Looking for the headstone of Joseph Hobson KIA 14 March 1915
A very interesting post. Those ‘truce’ photographs are truly remarkable! Fascinating to see.
Well done for spotting the fifth memorial stone, I think the folks down at the CWGC need some maths tuition lol.
There are also the graves of a father and son in this cemetery, buried just one grave apart and killed within seven days of each other. Both originally buried in Houplines Old Military Cemetery, they we brought here in 1924-25.
Sgt H Bayley 1/5th Loyal North Lancashire KIA 7th Oct 1915 aged 22. II.A.31.
Company Sergeant Major T Bayley also of the 1/5th Loyal North Lancashire KIA 14th Oct 1915 aged 44. II.A.33.
I always wonder when I see dates of death of family members close together, and it is by no means uncommon, whether the death of the first had some bearing on the death of the second, and sometimes third. Also interesting that they were buried in the same order that they were exhumed, with another burial between them. One would think they might have chosen to bury them side by side, but perhaps that kind of sentimentality was not within the remit of the burial officer. I suppose it’s also possible that they didn’t realise at the time they were related.
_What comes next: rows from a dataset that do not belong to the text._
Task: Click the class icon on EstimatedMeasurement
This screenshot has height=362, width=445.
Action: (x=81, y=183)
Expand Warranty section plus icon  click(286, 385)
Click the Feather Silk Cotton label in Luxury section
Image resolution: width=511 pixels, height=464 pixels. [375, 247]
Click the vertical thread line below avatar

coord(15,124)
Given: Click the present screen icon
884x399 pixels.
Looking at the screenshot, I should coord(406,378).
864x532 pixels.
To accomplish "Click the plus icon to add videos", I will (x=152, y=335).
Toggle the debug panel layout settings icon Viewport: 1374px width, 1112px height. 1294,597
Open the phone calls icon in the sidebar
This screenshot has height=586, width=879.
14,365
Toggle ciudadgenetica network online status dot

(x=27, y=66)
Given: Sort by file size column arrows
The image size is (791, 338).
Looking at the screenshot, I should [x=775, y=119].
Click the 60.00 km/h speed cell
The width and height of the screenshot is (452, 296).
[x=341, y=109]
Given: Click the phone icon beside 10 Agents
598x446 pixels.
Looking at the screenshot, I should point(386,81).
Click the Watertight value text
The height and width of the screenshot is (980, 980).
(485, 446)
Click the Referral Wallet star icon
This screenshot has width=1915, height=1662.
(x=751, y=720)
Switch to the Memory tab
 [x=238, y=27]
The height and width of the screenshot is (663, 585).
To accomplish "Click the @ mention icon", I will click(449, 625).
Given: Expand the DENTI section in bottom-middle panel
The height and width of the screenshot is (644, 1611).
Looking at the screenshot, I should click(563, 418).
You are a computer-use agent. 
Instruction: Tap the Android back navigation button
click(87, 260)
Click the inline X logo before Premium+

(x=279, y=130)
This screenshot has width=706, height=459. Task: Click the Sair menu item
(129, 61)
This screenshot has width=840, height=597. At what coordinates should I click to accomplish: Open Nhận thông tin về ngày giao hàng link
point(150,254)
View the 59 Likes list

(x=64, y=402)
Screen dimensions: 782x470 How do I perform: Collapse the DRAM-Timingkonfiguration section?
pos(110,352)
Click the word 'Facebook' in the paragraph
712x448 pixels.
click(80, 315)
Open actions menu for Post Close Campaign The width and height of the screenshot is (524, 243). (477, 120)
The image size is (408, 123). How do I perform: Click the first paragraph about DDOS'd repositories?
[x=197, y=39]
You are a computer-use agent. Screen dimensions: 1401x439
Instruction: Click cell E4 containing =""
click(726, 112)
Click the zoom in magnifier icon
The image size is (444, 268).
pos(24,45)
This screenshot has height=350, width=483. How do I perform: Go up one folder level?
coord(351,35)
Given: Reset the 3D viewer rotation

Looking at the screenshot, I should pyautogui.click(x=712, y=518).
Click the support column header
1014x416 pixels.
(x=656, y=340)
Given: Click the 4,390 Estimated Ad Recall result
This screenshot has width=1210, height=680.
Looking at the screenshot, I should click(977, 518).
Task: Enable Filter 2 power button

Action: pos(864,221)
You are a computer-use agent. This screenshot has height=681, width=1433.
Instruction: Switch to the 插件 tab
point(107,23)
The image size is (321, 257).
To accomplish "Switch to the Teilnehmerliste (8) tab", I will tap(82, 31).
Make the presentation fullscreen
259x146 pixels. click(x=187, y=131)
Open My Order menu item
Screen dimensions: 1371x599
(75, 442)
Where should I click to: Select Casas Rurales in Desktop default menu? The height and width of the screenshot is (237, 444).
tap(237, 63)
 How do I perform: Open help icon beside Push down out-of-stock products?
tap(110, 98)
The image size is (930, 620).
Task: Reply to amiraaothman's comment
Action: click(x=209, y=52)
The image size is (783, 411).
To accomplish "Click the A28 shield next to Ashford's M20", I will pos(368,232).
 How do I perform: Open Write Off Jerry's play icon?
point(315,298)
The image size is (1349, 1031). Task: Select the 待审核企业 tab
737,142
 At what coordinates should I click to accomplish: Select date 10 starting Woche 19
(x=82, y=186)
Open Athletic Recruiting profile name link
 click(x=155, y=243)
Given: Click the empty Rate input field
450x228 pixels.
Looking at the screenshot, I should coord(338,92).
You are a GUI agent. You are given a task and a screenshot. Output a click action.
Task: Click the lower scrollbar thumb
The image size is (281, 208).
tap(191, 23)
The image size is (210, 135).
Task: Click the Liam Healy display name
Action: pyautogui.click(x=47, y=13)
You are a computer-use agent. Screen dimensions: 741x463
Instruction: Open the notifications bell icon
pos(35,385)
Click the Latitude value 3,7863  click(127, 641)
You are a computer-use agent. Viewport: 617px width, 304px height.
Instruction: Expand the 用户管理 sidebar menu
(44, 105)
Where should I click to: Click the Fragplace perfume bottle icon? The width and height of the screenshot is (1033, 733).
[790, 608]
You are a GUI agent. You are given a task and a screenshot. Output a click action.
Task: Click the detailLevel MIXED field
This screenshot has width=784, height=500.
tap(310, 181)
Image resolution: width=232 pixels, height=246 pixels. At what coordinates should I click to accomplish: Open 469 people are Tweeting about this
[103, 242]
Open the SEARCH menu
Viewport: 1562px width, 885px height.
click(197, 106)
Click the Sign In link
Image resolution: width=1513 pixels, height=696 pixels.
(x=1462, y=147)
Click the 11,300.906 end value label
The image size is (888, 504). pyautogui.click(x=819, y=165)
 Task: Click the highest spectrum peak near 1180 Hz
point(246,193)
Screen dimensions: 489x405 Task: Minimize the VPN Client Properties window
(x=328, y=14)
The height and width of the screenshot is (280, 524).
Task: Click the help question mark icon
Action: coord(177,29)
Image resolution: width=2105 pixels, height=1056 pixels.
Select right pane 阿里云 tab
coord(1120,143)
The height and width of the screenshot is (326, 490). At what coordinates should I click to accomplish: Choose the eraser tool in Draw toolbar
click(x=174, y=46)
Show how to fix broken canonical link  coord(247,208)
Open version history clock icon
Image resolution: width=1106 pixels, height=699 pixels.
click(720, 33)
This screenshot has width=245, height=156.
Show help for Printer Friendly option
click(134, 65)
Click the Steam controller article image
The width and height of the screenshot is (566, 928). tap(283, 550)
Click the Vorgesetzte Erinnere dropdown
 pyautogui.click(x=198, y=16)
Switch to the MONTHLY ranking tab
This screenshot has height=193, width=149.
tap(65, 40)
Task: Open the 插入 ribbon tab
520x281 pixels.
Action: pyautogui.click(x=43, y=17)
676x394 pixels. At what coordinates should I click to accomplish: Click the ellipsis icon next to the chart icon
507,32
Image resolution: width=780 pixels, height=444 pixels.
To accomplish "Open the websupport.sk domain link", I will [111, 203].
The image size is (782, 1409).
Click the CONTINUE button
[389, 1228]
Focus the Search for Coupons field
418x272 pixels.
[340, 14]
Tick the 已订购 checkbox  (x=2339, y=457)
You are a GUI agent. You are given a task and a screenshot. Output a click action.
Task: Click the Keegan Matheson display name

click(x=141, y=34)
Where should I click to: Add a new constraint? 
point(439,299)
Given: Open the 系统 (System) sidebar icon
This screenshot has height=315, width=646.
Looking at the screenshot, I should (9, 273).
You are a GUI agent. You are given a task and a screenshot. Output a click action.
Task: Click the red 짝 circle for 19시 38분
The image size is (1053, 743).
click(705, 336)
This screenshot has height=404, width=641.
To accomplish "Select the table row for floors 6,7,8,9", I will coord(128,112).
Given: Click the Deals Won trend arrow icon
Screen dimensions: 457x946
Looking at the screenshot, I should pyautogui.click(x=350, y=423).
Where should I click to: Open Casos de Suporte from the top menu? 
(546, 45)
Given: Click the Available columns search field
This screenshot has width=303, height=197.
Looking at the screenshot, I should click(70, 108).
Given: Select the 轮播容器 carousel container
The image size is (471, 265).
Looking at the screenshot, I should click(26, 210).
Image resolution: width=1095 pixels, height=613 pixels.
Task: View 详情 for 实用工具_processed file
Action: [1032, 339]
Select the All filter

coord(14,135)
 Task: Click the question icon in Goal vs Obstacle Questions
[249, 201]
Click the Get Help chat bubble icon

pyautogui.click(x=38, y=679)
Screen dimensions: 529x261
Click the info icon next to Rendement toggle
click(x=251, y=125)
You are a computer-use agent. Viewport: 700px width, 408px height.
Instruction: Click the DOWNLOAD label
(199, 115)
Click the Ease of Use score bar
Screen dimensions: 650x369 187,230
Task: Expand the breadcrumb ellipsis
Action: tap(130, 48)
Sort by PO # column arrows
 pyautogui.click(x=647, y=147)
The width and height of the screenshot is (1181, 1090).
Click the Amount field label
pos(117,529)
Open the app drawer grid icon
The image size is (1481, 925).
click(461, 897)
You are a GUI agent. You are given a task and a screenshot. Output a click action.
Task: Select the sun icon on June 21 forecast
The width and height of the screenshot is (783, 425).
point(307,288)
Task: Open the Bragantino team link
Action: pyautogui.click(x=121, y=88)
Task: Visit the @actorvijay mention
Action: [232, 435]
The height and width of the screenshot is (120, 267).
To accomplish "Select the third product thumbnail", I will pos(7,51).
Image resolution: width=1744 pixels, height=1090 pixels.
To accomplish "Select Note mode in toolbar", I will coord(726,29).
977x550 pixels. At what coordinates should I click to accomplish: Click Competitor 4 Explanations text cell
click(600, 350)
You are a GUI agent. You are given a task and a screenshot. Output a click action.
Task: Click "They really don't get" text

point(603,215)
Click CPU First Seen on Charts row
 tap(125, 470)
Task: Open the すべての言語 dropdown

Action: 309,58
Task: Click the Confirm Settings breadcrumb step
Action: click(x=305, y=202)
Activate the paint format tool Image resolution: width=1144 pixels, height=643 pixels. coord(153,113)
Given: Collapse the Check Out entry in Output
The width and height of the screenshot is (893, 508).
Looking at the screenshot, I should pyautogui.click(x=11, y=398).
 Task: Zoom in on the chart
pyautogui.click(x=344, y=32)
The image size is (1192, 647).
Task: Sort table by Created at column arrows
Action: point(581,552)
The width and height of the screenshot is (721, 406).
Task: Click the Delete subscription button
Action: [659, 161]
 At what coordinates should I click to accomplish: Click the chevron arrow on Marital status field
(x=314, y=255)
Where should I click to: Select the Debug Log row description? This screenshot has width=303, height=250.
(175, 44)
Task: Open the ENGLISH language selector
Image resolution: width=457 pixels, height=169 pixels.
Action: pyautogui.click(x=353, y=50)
This whole area is dear to my heart – when Baldrick & I explored the Nursery for the first time we met hardly anybody – the weather may have had something to do with it – and I always think of it as my patch, in a way, more than anywhere else. And its bleak and flat and geographically uninteresting, but so much happened in these fields…… Those ‘truce’ photos are now I think in the public domain but I found them in an original Queen’s photo album in the archives from where I scanned them myself. One wonders, bearing in mind the German taking photos, how many truce pics have either been lost since, or perhaps might surface, like these ones, one day.
I reckon you are right about fathers and sons or brothers – I have read of such instances (once he heard of his sons’ death, he didn’t care and just wanted to take out as many Germans as possible).